## [Work to complete]
Exactly how many lines in the listing contain "computer"? Respond with the number and nothing more.

## [The records]
==============================
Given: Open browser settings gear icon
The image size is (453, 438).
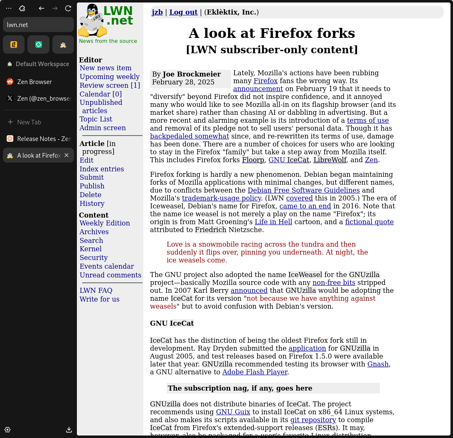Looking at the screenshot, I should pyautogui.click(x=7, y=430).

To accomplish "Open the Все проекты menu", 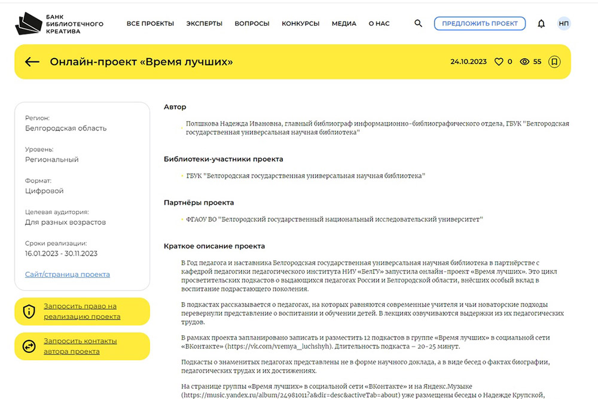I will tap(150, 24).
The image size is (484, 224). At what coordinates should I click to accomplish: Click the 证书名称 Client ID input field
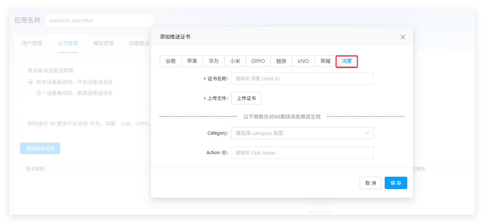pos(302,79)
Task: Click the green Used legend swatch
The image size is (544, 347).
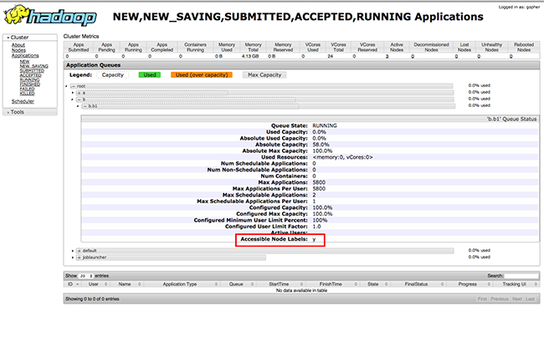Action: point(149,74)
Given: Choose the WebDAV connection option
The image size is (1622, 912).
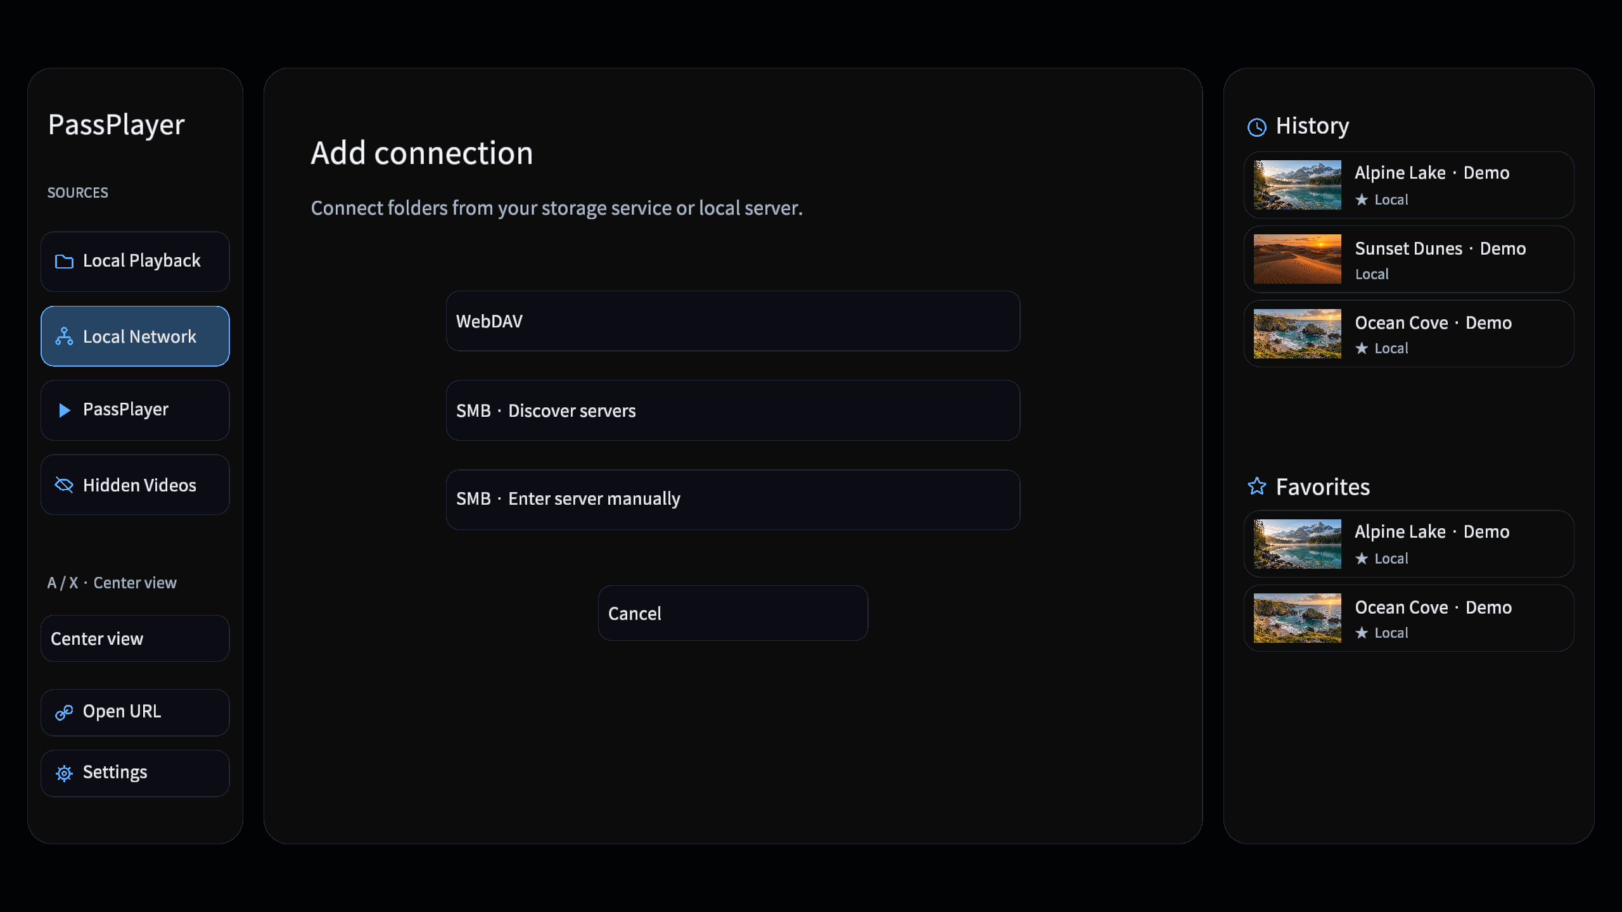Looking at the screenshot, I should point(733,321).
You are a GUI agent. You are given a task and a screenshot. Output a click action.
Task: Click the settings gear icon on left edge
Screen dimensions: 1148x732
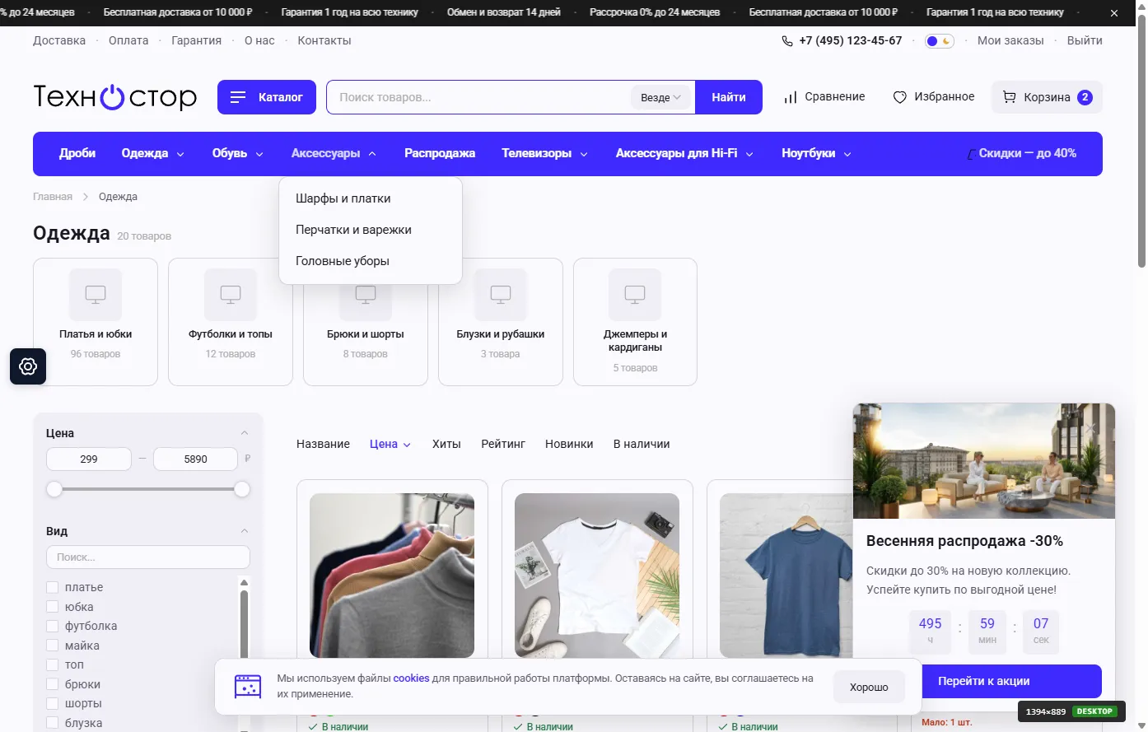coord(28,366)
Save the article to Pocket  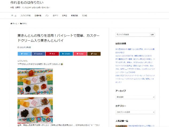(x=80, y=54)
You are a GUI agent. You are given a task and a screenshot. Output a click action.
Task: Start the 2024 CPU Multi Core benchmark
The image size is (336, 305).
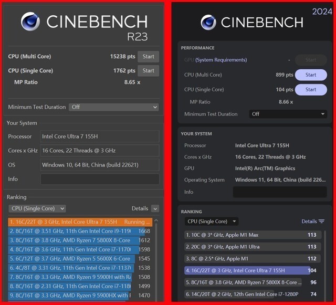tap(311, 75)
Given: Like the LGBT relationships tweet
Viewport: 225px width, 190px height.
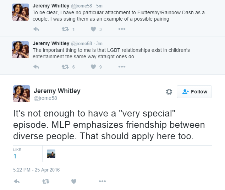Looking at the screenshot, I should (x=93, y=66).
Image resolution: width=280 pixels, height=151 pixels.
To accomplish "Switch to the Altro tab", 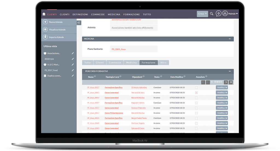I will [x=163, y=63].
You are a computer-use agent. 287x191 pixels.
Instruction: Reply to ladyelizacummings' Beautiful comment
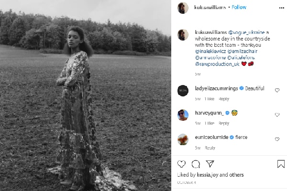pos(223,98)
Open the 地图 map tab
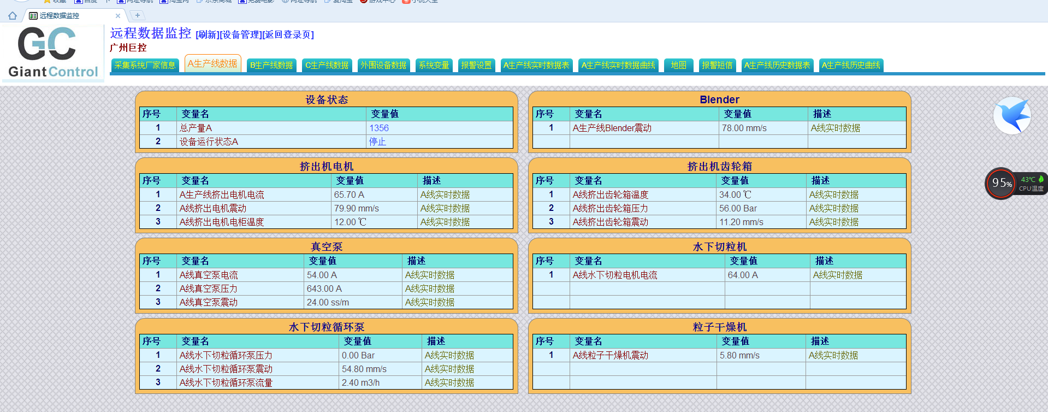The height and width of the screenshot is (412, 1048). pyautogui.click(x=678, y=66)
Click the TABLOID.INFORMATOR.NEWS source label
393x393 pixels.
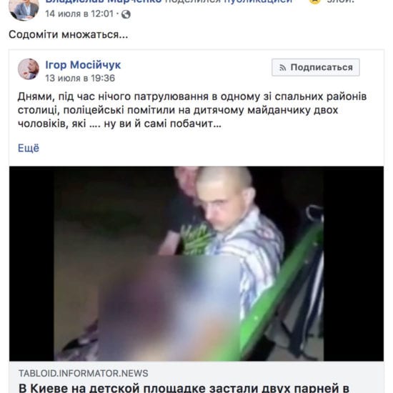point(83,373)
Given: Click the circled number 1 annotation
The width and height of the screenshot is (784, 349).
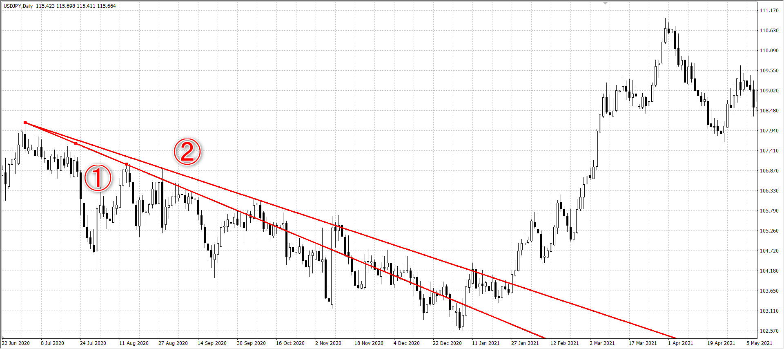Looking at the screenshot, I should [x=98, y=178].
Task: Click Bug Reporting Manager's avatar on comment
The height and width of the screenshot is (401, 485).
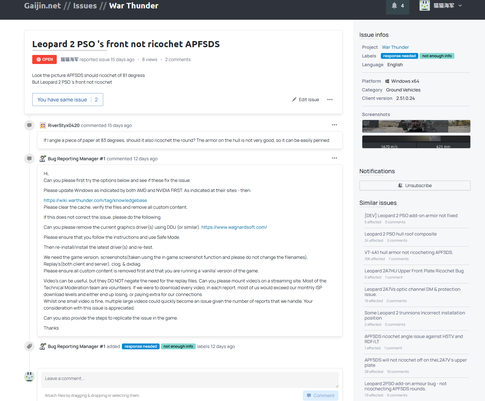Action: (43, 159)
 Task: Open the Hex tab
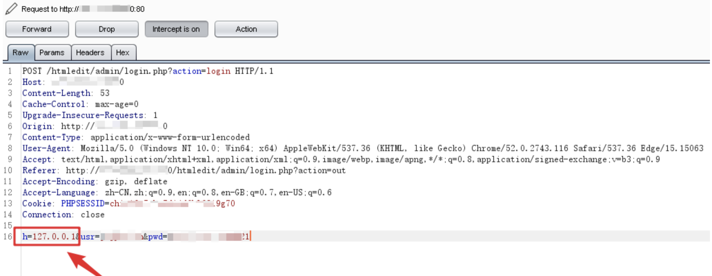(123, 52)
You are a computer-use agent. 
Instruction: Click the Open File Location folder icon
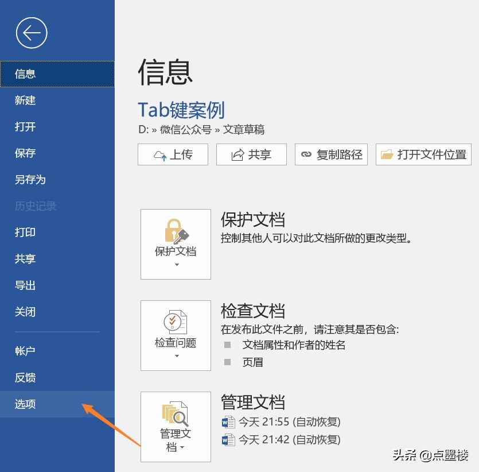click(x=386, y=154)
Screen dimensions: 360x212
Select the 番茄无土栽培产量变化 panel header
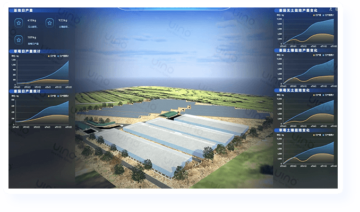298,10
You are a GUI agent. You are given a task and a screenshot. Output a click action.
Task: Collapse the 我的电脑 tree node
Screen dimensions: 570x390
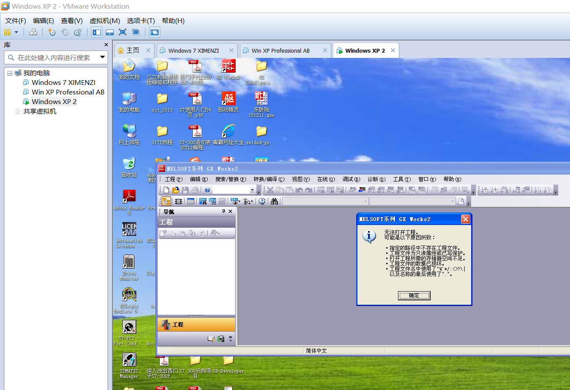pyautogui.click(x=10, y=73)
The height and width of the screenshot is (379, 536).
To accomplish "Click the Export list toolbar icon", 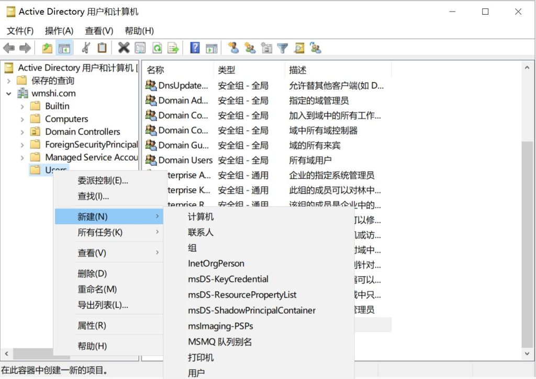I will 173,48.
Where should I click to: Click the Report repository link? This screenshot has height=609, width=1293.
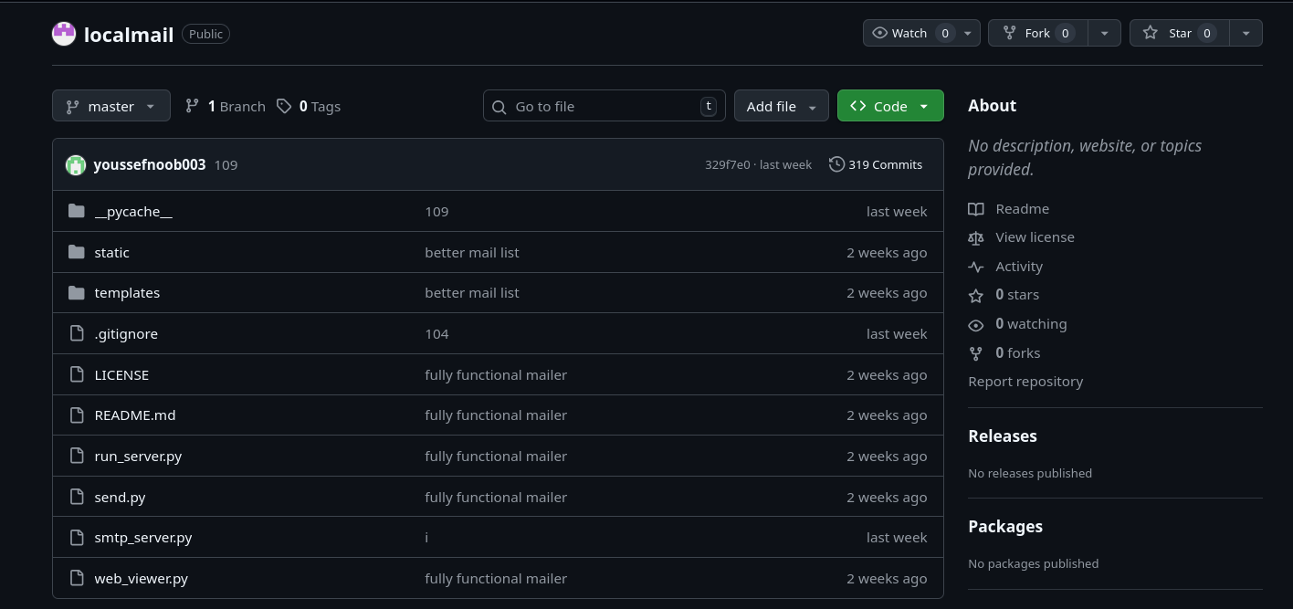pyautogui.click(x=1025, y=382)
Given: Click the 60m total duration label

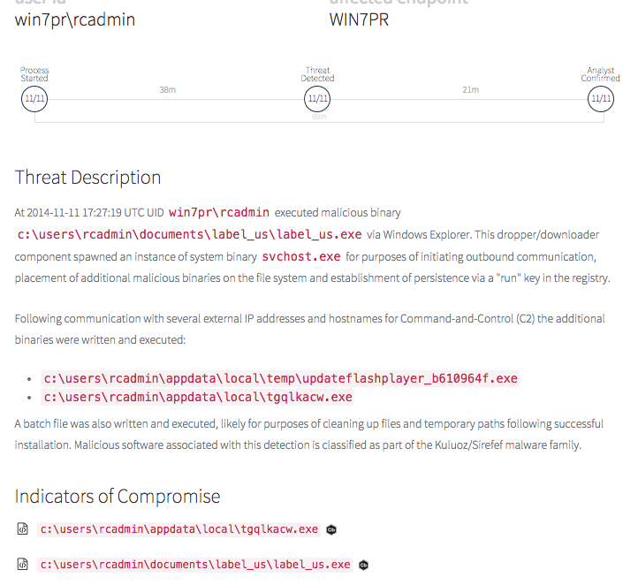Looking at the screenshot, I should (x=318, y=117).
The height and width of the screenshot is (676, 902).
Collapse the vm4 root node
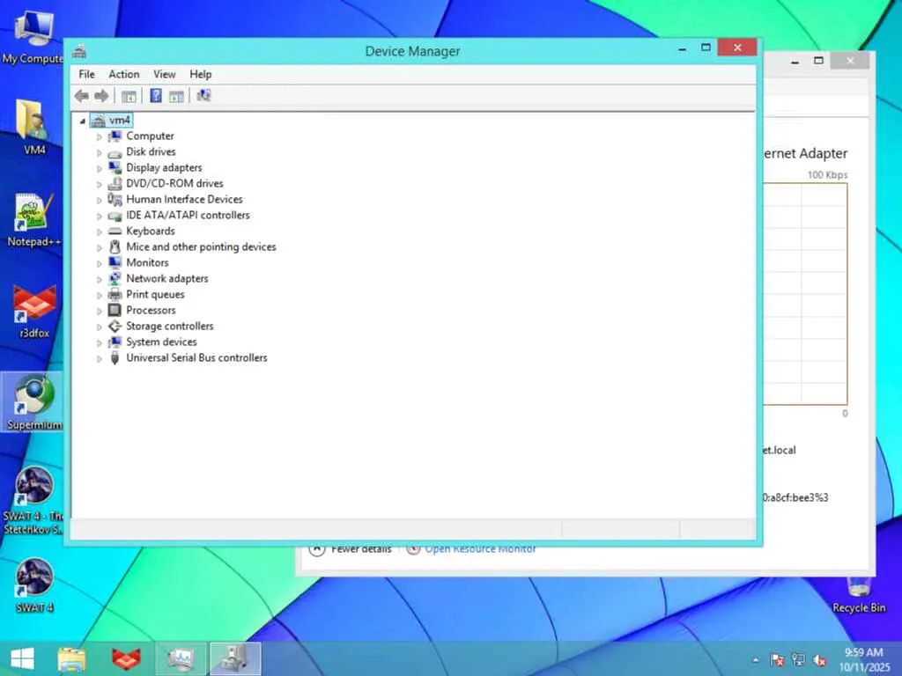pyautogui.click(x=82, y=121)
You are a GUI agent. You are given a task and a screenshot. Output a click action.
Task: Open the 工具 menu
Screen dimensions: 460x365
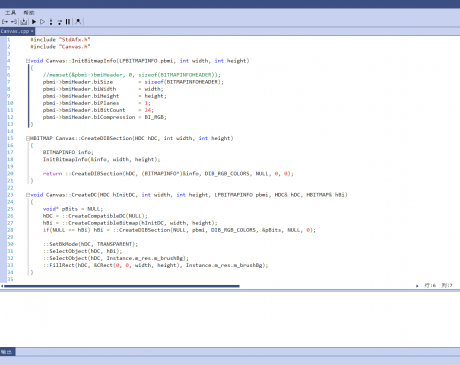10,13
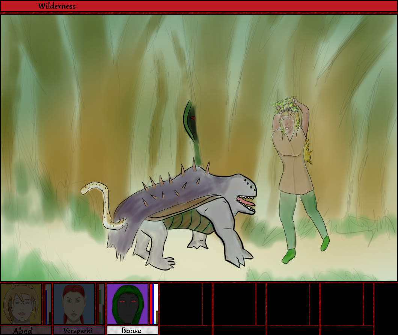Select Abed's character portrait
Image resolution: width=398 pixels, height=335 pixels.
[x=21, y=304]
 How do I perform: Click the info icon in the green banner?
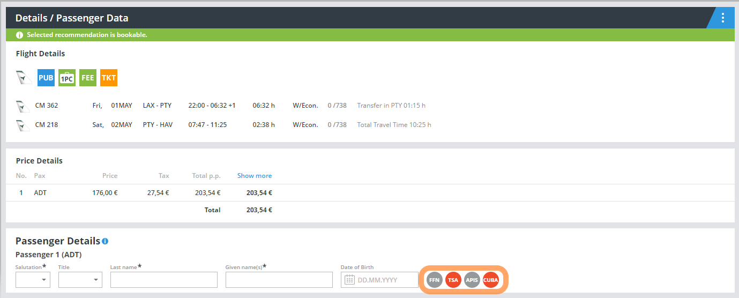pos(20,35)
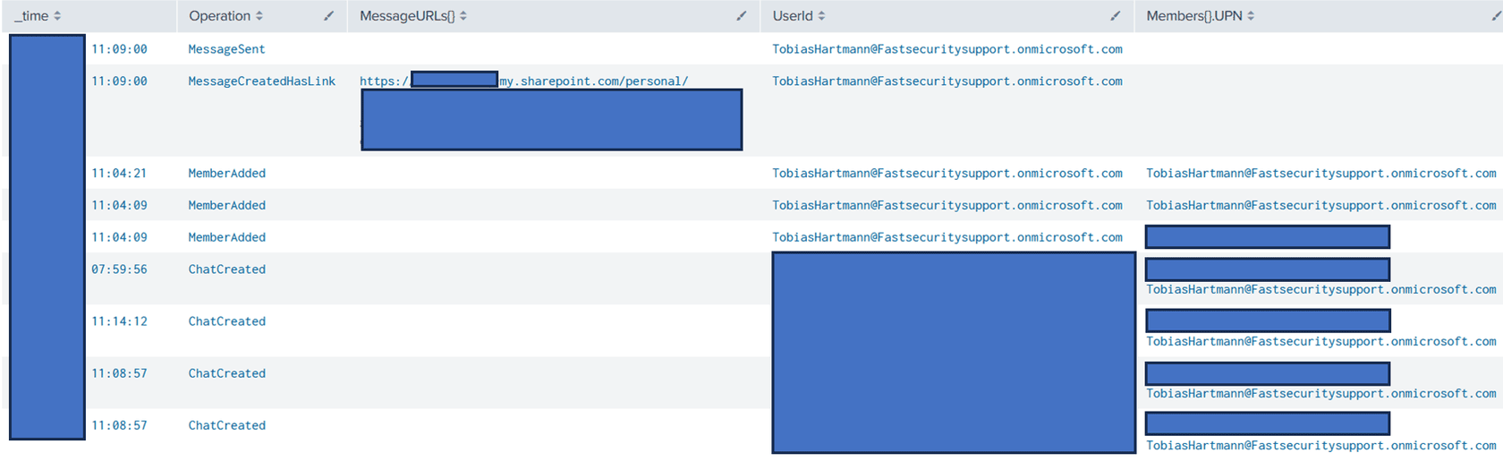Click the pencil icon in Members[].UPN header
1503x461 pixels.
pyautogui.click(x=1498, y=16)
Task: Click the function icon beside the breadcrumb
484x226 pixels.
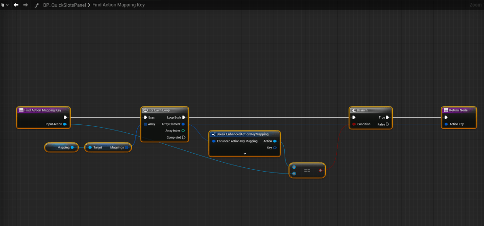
==============================
## [Answer below]
2